Given records ::
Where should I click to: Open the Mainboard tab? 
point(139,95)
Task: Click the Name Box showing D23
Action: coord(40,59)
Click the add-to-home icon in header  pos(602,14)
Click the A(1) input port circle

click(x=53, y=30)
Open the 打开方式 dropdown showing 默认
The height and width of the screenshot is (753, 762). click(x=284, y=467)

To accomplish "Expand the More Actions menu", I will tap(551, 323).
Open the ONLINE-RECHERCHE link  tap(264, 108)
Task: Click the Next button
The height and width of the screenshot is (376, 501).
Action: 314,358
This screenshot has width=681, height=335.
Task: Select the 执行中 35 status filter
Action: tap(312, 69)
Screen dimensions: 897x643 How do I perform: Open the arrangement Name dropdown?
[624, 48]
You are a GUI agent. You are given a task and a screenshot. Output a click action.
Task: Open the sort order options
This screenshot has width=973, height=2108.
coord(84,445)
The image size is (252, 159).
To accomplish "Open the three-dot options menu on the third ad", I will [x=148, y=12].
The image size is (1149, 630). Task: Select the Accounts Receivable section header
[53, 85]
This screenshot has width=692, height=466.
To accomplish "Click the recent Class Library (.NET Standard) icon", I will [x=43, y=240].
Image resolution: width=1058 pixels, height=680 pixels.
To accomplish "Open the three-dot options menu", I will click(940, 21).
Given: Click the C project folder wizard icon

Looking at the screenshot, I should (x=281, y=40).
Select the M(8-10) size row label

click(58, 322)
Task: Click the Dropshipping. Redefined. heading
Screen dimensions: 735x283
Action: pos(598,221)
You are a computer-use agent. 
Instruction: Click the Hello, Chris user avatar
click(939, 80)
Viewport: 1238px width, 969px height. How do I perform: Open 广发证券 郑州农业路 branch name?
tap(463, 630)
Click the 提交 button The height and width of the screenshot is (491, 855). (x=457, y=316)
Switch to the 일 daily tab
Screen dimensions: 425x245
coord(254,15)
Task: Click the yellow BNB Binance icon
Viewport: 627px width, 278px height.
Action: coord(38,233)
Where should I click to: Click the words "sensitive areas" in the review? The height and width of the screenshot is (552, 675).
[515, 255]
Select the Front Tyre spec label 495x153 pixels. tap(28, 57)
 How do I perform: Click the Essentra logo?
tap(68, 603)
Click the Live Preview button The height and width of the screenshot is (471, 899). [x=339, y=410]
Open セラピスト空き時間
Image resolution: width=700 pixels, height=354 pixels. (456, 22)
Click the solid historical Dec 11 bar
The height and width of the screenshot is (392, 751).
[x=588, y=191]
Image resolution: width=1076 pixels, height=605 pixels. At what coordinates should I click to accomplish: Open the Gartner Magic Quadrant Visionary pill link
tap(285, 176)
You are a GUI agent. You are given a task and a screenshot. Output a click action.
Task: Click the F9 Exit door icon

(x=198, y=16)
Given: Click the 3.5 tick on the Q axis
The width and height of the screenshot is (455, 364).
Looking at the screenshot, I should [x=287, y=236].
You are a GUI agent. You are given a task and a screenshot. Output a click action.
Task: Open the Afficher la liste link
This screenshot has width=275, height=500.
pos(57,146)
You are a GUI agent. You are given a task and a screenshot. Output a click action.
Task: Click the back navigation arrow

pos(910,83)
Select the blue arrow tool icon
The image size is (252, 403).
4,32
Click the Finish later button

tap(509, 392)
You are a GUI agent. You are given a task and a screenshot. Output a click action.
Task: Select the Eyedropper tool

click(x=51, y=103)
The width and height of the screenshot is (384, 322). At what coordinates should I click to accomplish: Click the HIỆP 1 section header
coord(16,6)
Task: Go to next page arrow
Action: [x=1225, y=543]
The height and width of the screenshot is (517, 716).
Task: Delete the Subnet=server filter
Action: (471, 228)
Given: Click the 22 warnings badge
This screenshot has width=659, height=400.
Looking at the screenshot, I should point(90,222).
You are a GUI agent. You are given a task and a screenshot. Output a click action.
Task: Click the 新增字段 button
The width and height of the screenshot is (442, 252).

Exercise goal :: Scan the data above; copy every line where "three" appears.

Written reply ::
To accomplish "Open the three-dot options menu on the third ad", I will [x=148, y=12].
To accomplish "Open the three-dot options menu", I will click(940, 21).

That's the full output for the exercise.